Last night I went to a screening of a 1935 Russian Science Fiction film, called 'The Space Race', on which Konstantin Tsiolkovsky was the scientific adviser. This was arranged as part of the International Space University by Kerrie Dougherty of the Powerhouse Museum.

Tsiolkovsky is often called the father of modern rocket science; he published a book in 1903 that suggested interplanetary travel using rockets. His main innovation was the use of liquid instead of solid fuel.

The film contained microgravity sequences, among the earliest to be attempted, and wonderful scenes on the surface of the moon. Little animated figures leap about in slow motion, in a landscape very much more interesting than we know it to be now!

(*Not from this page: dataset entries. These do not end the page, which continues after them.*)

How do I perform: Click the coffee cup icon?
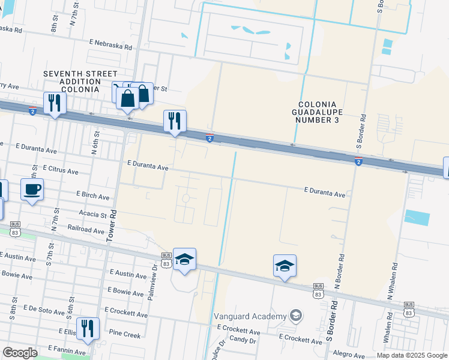32,190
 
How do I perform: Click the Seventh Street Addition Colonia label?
80,82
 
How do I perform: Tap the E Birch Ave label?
92,196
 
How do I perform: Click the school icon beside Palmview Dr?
184,259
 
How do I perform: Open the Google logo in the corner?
20,353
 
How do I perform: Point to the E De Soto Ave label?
42,312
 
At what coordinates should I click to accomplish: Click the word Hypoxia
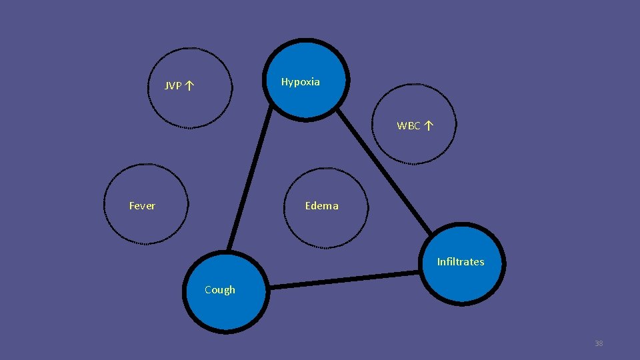(x=300, y=82)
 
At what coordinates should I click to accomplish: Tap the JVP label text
(x=173, y=86)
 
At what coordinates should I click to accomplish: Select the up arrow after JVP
(x=190, y=85)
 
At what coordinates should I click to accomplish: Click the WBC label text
(x=409, y=126)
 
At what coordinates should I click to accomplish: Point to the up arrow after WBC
(x=429, y=125)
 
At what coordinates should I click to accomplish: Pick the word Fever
(x=142, y=206)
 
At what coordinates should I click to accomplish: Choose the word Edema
(x=321, y=206)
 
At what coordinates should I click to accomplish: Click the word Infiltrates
(x=460, y=262)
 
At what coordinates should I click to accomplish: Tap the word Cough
(x=220, y=290)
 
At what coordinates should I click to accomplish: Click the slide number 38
(x=598, y=343)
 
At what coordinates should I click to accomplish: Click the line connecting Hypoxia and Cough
(x=250, y=180)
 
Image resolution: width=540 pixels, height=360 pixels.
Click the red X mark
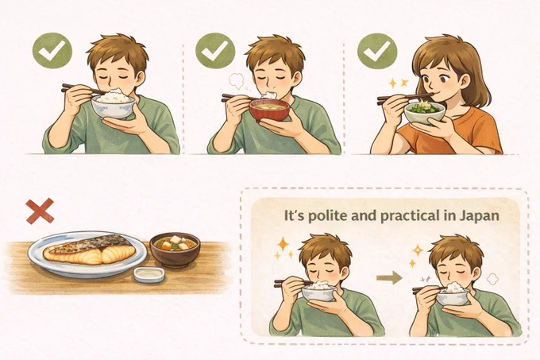(x=40, y=211)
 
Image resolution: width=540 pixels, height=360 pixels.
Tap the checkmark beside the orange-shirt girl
(x=377, y=51)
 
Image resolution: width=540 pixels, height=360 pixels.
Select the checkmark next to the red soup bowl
(x=215, y=51)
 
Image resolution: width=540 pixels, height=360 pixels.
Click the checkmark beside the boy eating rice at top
(x=52, y=51)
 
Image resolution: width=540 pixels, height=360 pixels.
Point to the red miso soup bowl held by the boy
(x=269, y=110)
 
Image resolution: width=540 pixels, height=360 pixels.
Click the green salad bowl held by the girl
(x=425, y=112)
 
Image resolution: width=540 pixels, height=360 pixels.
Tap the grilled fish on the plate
(x=90, y=250)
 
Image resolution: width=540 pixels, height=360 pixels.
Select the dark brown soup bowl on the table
(x=175, y=250)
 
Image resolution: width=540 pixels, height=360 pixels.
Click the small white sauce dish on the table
(x=149, y=275)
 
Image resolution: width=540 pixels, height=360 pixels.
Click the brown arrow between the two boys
(x=389, y=277)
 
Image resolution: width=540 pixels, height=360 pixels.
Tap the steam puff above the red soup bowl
(x=237, y=80)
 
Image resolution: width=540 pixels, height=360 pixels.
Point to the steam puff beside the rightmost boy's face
(x=493, y=278)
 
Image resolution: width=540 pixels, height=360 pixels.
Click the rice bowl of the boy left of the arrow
(x=318, y=293)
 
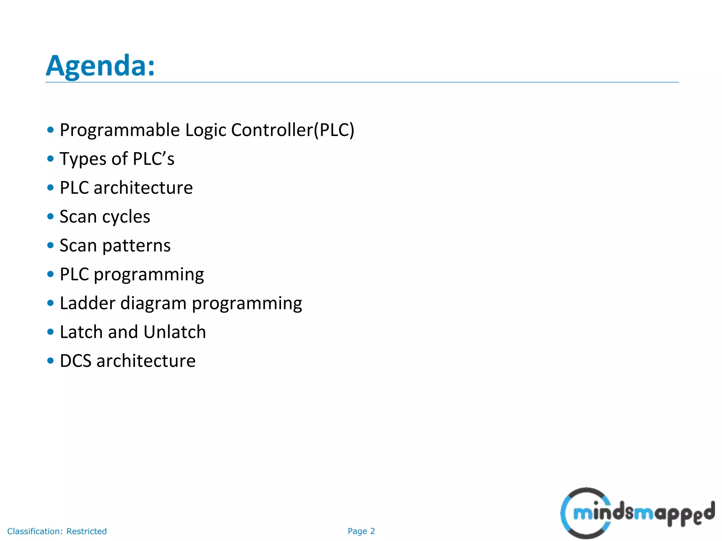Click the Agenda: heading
coord(100,66)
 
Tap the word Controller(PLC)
coord(292,130)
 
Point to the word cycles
coord(126,217)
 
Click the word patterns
coord(136,246)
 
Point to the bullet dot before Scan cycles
coord(50,216)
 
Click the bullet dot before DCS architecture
coord(50,361)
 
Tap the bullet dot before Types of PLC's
coord(50,158)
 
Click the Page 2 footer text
coord(361,531)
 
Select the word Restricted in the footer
coord(86,531)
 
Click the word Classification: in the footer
coord(35,531)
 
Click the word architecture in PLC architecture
coord(143,188)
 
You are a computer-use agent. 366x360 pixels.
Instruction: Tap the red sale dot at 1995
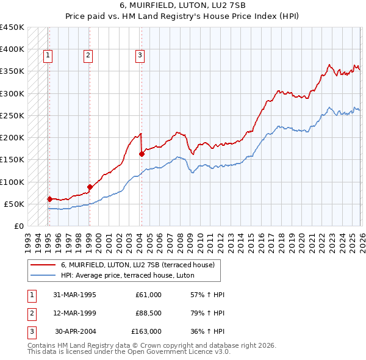pos(49,198)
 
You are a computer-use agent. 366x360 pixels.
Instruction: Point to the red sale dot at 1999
pos(90,187)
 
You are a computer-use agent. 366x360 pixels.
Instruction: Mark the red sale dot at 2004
pos(142,154)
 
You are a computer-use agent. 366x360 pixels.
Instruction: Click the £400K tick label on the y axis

And, get this: the spaceship had automatic doors. Now, I'm not a Trekkie, but I understand from Trekkie friends that automatic doors were an innovation of that series, and it took some time before real life was able to catch up. They had people hidden out of sight to pull and push the doors! This may or may not be true; however, there were automatic doors in this 1935 film .....

And in 1935 the predicted future when men and women went to the moon wasn't 1969, or 1984, or 2001, but 1946! Ambitious, and yet, given the extraordinary achievements of Russian and American space programmes with what seems to us now to be such primitive technology, perhaps it was not entirely unrealistic.